Bulk writes with write concern:

// FAST: Bulk insert sensor readings with w:1
public void ingestBatch(List<Document> readings) {
    collection.withWriteConcern(WriteConcern.W1)
        .insertMany(readings, new InsertManyOptions().ordered(false));
    // ordered:false allows the driver to batch and parallelize inserts
    // w:1 returns after primary acknowledges without waiting for replication
}

The Proof

Metricw:majority everywhereMixed write concerns
Readings ingestion throughput14,000/s22,000/s
Alert write latency8ms8ms (still w:majority)
Connection pool utilization at 50k/sPool exhausted65%
Data loss on primary failover (readings)00-2 seconds of readings
Data loss on primary failover (alerts)00

The Trade-off

With w: 1 for sensor readings, a primary failover can lose the last 1-2 seconds of unreplicated readings. For the telemetry platform, this means losing approximately 50,000-100,000 readings. These readings are recoverable if sensors buffer and resend on connection failure (which the IoT protocol handles). If sensors do not buffer, the readings are lost permanently.

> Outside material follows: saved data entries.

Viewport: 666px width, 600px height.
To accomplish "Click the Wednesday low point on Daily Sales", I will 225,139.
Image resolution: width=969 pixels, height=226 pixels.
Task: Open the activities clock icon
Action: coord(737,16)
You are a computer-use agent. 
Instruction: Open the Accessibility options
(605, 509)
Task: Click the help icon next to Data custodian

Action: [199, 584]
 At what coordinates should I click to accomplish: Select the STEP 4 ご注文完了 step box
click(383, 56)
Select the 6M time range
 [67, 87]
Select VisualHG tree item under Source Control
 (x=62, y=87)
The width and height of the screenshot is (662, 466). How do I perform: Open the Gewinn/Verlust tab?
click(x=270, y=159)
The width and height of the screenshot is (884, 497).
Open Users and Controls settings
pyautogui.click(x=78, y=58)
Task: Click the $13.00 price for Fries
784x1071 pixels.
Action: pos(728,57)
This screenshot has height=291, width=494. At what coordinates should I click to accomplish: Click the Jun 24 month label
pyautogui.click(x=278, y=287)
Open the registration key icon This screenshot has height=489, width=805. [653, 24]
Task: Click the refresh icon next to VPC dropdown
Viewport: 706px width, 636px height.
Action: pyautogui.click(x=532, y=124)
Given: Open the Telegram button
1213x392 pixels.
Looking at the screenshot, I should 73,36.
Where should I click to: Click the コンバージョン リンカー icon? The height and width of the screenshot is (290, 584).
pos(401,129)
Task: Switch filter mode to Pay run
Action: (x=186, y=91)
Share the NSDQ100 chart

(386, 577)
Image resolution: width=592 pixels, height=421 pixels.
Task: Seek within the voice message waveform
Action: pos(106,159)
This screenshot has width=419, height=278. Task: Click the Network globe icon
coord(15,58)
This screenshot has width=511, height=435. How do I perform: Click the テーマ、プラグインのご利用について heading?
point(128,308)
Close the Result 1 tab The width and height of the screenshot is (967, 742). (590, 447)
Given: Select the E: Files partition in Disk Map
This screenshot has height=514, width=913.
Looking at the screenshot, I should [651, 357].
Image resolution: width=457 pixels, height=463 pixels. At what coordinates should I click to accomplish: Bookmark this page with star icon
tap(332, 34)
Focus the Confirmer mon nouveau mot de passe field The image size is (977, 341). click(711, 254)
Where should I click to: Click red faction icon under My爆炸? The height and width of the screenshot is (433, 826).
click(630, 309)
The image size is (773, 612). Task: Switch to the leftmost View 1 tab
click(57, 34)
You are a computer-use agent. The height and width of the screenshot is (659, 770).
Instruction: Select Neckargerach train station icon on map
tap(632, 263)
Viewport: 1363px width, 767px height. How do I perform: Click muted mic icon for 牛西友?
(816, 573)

The wtimeout behavior is subtle. A MongoWriteConcernException does not mean the write failed. It means the write reached the primary but the driver could not confirm majority acknowledgment within the timeout. The write may have replicated to a majority by the time the exception is caught. Retrying the write without checking could create duplicates. Always verify before retrying.

For transactions, the write concern applies to the commit operation. A transaction with w: "majority" ensures that either all operations in the transaction are replicated to a majority, or none are. This is the only way to get atomic, durable multi-document writes.